Can you arrange the stretch of the listing below, from the line containing "Given: Click the red 搜索 search button" through the line containing "will (24, 32).", as a JSON list of strings with one string per line and blank lines left out?

* START Data entries *

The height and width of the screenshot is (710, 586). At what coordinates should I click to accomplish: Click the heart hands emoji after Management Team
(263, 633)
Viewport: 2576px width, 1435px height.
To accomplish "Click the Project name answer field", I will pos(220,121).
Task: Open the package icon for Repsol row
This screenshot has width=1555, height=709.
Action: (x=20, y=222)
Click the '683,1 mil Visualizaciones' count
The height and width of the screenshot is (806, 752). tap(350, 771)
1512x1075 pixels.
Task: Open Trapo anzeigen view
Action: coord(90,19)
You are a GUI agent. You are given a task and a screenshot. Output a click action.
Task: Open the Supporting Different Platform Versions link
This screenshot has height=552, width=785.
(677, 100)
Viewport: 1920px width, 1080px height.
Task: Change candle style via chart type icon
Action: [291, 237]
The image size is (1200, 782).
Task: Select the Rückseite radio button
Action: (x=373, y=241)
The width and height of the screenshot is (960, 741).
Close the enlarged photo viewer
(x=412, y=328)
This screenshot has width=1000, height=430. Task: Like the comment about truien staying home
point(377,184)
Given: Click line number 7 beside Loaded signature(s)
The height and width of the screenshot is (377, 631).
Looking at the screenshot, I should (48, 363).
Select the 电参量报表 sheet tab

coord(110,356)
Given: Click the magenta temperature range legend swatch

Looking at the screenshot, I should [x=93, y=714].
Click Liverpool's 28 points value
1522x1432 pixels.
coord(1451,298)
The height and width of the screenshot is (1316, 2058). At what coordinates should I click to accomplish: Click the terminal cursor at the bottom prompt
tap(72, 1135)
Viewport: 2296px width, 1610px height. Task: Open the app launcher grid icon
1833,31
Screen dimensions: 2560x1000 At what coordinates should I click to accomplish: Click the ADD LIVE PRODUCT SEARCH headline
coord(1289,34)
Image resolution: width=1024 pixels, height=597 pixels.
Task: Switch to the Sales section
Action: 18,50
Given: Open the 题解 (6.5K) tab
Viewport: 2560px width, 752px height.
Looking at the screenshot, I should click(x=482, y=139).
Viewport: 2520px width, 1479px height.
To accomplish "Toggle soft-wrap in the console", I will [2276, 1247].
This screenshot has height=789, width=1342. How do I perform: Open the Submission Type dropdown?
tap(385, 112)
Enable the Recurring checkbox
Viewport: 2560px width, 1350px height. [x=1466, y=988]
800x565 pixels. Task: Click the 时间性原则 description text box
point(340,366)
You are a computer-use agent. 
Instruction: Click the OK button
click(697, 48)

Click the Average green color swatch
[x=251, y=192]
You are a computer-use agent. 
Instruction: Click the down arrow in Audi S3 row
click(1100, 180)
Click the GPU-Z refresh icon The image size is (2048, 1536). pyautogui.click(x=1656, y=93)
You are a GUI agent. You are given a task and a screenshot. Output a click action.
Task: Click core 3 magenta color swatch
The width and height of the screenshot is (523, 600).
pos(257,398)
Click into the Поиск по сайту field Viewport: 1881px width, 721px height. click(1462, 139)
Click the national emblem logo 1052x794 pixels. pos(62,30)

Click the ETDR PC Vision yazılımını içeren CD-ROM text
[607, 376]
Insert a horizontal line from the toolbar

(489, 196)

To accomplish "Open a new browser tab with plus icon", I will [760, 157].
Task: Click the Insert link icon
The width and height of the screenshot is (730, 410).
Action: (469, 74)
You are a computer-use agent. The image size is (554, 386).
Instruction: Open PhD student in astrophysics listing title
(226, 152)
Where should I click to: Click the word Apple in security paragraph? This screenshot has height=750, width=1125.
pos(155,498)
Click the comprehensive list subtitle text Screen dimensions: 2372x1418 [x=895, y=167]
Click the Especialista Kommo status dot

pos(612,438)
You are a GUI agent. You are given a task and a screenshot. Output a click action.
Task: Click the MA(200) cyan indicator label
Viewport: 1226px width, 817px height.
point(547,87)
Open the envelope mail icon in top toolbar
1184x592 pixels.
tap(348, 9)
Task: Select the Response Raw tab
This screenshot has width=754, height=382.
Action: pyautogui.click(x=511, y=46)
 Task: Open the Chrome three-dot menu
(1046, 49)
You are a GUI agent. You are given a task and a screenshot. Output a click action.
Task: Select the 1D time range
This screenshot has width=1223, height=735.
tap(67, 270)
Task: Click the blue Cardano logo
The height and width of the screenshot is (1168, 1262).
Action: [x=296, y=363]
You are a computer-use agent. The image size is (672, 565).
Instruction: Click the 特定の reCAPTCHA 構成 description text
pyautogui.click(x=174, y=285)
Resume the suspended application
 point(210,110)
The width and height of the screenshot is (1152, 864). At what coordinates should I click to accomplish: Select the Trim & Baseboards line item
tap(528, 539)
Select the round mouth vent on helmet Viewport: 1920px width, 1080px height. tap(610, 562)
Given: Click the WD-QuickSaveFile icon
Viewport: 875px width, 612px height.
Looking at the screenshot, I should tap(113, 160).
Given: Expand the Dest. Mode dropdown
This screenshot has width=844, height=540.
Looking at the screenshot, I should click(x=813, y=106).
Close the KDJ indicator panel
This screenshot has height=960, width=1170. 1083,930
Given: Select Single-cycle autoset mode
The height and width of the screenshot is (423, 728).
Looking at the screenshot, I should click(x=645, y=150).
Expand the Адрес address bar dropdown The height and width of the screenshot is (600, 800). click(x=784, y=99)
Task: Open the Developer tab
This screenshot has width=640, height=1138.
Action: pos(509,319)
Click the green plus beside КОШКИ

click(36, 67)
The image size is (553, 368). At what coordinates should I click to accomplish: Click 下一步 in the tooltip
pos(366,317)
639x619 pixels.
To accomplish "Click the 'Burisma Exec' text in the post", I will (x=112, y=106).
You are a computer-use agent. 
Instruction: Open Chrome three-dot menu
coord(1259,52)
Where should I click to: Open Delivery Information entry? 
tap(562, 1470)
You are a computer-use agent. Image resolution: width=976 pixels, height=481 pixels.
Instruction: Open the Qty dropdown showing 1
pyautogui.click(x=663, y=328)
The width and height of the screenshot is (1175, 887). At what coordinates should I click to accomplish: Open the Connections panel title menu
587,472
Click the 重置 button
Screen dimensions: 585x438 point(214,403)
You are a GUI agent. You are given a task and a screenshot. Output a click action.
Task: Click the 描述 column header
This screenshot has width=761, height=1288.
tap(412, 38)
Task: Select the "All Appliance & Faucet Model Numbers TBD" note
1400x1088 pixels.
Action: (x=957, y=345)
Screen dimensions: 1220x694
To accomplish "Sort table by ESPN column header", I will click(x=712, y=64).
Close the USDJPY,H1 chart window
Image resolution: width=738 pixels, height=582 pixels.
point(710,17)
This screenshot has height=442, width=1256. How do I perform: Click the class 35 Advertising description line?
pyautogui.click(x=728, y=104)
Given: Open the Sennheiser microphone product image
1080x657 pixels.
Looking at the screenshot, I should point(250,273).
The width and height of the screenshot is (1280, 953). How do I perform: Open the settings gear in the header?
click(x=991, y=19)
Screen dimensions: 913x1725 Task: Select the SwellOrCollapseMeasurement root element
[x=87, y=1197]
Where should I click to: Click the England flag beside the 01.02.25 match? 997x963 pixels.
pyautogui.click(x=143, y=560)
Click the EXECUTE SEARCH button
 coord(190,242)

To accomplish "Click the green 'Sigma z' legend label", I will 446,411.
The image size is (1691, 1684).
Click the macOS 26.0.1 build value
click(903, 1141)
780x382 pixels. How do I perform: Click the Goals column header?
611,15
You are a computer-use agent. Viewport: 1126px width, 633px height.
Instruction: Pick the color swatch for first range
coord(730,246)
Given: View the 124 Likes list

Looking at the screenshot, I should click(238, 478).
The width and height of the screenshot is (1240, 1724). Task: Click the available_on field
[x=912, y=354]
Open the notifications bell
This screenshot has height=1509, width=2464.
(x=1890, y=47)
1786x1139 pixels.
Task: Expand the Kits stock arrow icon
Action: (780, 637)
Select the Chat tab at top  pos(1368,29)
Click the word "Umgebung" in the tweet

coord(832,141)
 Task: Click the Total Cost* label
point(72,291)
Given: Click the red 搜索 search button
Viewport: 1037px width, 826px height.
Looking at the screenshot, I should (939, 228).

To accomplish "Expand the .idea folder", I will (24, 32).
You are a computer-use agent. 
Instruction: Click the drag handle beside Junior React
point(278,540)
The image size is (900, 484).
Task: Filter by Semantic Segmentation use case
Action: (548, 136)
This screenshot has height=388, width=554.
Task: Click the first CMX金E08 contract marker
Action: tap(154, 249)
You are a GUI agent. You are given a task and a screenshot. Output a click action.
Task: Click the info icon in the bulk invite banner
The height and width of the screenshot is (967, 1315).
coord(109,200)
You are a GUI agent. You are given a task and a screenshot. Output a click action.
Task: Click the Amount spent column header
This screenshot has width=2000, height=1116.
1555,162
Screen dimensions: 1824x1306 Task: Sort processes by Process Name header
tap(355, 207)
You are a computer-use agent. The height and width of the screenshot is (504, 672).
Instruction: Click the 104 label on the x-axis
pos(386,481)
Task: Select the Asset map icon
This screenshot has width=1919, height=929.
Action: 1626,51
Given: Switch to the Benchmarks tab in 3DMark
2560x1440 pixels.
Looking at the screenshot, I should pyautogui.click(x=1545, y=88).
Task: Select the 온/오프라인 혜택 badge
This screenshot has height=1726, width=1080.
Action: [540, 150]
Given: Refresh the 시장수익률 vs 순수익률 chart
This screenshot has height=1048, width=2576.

* END Data entries *

* [Output for this exercise]:
[
  "Given: Click the red 搜索 search button",
  "Viewport: 1037px width, 826px height.",
  "Looking at the screenshot, I should (939, 228).",
  "To accomplish \"Expand the .idea folder\", I will (24, 32)."
]